Há mais de sessenta anos que deveria ter-se deixado de receitar fósforo para a falta de memória e a astenia, mas a tradição tem muita força... Na verdade, nunca se provou que esses compostos tivessem qualquer efeito positivo. E podem mostrar toxicidade, por exemplo para o fígado.

O mesmo se pode afirmar dos derivados do ácido glutâmico, que começaram a ser usados há quase cem anos na base de um equívoco, e continuam ainda a vender-se com vários nomes (Fosfoglutina ...).

A Cerebrolysine temsido muito usada em estudantes e pessoas fatigadas ou com queixas de falta de concentração. Nunca se provou que tivesse qualquer efeito benéfico nessas situações. Recentemente foi sugerido que poderia ser usada na doença de Alzheimer, há alguns indícios positivos, mas nada ficou demonstrado.

Bem mais perigosos são certos estimulantes prescritos frequentemente hoje em dia, que na realidade excitam o doente, lhe prejudicam o sono, e até induzem ansiedade e ataques de pânico. Por exemplo, o Cogitum. Estes produtos são até capazes de desencadear estados de delírio e alucinações em pessoas frágeis e predispostas. Note-se, a propósito, que muitos medicamentos supostamente inofensivos e até desintoxicantes, como o Guronsan, contêm cafeína (incluída com outro nome na composição) em dose suficientemente alta para provocar ansiedade e insónia.
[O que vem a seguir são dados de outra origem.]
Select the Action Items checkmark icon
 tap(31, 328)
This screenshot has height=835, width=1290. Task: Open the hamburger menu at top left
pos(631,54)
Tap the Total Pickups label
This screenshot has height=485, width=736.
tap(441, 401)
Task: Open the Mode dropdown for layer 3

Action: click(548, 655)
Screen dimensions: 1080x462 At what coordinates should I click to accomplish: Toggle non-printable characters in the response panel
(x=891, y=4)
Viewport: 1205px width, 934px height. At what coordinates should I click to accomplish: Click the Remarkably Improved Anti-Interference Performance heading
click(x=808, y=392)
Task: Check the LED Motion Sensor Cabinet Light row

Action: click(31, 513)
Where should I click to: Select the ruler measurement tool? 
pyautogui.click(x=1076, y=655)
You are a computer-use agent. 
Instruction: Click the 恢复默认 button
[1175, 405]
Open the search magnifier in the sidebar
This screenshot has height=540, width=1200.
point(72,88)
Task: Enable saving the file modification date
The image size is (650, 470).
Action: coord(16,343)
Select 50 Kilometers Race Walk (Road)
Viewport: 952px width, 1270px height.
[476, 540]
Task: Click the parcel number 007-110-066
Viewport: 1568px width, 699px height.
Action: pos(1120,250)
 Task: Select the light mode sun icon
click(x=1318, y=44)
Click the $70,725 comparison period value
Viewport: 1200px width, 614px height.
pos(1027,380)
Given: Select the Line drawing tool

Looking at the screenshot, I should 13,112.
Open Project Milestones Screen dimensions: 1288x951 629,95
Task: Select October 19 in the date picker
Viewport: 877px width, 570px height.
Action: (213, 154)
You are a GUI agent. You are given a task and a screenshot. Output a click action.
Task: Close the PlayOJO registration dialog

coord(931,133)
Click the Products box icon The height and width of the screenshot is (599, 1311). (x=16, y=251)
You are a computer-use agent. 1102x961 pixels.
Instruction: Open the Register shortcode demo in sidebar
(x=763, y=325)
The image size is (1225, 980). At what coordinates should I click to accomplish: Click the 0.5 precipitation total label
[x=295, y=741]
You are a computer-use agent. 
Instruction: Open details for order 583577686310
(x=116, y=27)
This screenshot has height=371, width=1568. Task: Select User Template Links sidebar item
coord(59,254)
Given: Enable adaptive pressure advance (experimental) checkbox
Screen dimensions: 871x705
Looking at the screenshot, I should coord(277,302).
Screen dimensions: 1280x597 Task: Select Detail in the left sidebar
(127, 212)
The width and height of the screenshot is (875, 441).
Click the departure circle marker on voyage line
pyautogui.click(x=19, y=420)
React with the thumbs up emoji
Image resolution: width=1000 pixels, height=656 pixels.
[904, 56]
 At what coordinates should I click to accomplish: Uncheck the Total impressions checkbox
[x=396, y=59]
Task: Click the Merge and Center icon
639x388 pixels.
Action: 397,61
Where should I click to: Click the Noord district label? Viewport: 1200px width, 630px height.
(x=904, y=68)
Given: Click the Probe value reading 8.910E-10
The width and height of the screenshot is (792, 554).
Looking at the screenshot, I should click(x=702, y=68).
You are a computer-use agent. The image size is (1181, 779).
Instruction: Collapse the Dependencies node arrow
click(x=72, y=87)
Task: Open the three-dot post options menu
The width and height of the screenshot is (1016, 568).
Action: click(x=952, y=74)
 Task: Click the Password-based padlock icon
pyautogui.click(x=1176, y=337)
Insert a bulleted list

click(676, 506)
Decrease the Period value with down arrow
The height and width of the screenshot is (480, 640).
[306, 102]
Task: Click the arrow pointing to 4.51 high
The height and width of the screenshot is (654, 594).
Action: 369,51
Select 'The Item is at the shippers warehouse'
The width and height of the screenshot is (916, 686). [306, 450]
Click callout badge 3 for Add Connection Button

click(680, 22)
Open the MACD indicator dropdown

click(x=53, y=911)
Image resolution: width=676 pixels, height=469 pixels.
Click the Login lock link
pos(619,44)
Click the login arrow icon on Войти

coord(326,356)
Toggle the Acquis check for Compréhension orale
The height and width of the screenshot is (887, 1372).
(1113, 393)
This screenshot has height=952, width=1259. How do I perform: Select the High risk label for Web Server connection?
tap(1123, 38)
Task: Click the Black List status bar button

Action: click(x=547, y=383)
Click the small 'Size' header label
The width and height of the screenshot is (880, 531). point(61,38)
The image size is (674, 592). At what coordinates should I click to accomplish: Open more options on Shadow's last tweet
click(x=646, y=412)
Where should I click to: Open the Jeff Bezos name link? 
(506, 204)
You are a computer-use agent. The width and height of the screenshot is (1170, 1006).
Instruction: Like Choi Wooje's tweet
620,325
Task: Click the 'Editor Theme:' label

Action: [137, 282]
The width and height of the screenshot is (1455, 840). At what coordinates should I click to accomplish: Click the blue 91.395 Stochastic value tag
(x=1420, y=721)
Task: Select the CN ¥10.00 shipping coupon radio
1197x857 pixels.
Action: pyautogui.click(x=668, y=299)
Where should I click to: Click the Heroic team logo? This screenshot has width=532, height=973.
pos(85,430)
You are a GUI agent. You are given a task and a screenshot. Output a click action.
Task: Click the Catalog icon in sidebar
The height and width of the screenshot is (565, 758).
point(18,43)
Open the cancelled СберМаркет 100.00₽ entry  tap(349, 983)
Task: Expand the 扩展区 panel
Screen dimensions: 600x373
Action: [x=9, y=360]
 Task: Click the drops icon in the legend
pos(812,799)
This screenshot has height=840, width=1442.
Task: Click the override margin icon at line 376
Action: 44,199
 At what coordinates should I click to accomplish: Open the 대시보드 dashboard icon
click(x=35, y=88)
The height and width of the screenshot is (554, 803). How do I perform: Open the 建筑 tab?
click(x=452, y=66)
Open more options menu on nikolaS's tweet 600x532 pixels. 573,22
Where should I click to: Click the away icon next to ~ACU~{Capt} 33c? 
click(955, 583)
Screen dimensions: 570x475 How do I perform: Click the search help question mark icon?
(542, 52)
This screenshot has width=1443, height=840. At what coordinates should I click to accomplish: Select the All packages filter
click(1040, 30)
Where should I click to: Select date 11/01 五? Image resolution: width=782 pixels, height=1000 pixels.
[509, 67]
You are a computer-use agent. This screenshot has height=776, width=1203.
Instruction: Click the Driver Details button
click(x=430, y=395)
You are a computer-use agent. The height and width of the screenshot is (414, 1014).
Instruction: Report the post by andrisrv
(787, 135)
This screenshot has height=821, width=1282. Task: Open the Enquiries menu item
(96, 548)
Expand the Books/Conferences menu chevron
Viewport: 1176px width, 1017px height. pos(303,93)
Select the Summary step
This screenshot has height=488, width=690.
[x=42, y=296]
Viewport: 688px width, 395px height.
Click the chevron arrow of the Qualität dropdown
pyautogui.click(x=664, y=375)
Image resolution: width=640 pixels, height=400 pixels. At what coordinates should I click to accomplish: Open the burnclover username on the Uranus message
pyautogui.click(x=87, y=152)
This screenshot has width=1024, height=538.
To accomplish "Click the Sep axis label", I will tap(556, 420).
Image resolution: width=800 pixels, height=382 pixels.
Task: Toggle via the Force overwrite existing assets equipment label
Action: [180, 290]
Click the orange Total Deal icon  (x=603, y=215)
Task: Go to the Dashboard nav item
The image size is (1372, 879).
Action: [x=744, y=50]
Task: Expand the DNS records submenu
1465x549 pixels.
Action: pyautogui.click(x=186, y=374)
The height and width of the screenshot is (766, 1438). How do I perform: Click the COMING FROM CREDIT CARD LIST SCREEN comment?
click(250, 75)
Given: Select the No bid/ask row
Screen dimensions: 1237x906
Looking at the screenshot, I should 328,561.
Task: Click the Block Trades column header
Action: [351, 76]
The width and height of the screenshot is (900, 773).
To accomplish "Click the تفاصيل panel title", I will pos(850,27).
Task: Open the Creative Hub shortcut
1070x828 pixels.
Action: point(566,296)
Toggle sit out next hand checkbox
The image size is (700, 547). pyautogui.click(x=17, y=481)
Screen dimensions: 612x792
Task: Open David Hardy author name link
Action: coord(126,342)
Sabe-se que a cafeína estimula fortemente o cérebro, favorecendo a vigília e a atenção, quando em doses não excessivas. Mas tem outros efeitos no organismo, por exemplo sobre o coração e a tensão arterial. E causa sensível dependência física. Alguns alimentos e bebidas têm na sua composição cafeína ou substâncias análogas. Certos medicamentos têm teofilina, um fármaco com alguns efeitos semelhantes. Se em pessoas saudáveis uma tomada de cafeína em baixa dose (e a horas apropriadas) pode ser admissível, já em pessoas ansiosas, com perturbação do sono, hipertensas ou com outra patologia cardiovascular deverá evitar-se o seu uso.